**** Exercise inputs

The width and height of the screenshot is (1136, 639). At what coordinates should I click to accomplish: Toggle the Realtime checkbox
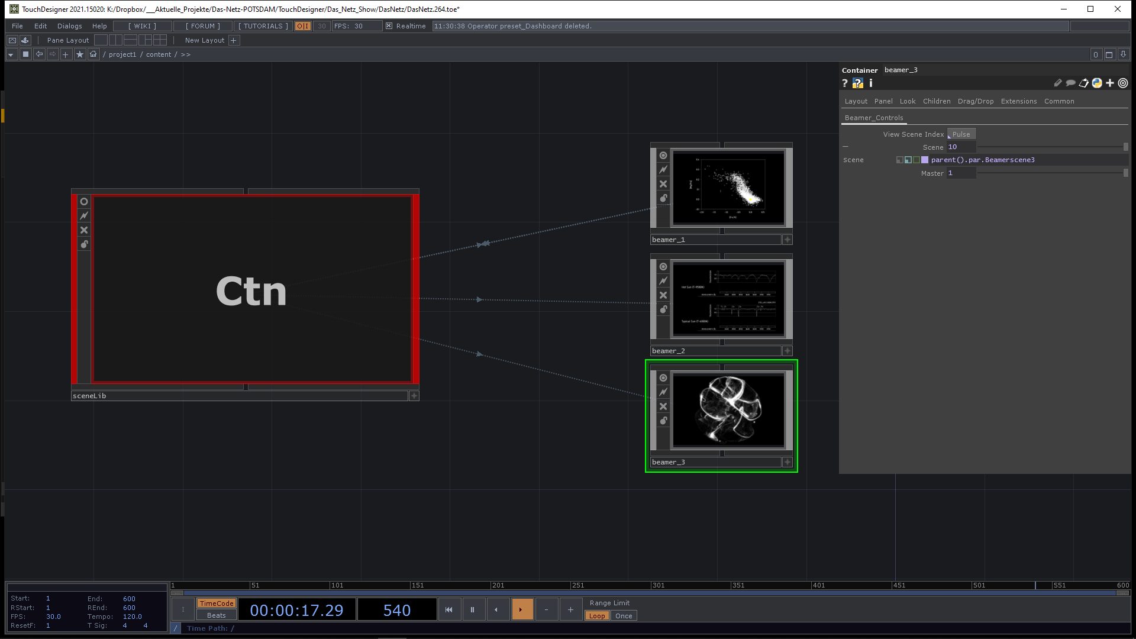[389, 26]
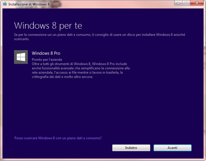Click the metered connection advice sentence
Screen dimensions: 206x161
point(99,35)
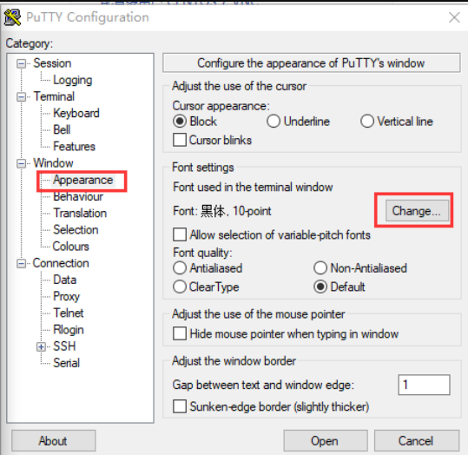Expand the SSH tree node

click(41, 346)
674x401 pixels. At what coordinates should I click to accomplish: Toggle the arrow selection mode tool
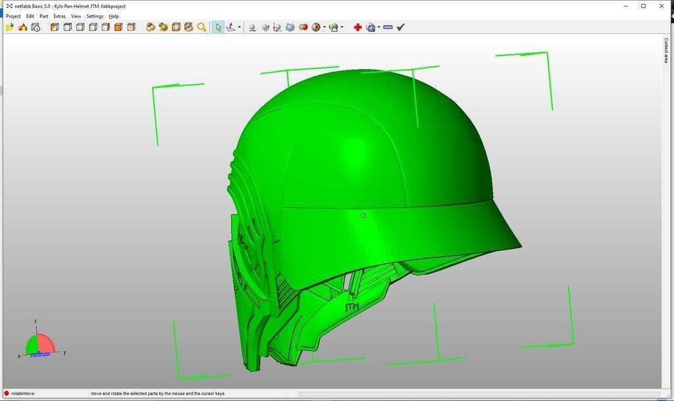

********

* Directions for this task
Copy every line of the records above word for word, leaving out the pictures.

* Response for this exercise
The width and height of the screenshot is (1136, 639). At what coordinates should I click to accomplish: Toggle the Realtime checkbox
[389, 26]
Click the metered connection advice sentence
Screen dimensions: 206x161
point(99,35)
Expand the SSH tree node

click(41, 346)
674x401 pixels. At what coordinates should I click to accomplish: Toggle the arrow selection mode tool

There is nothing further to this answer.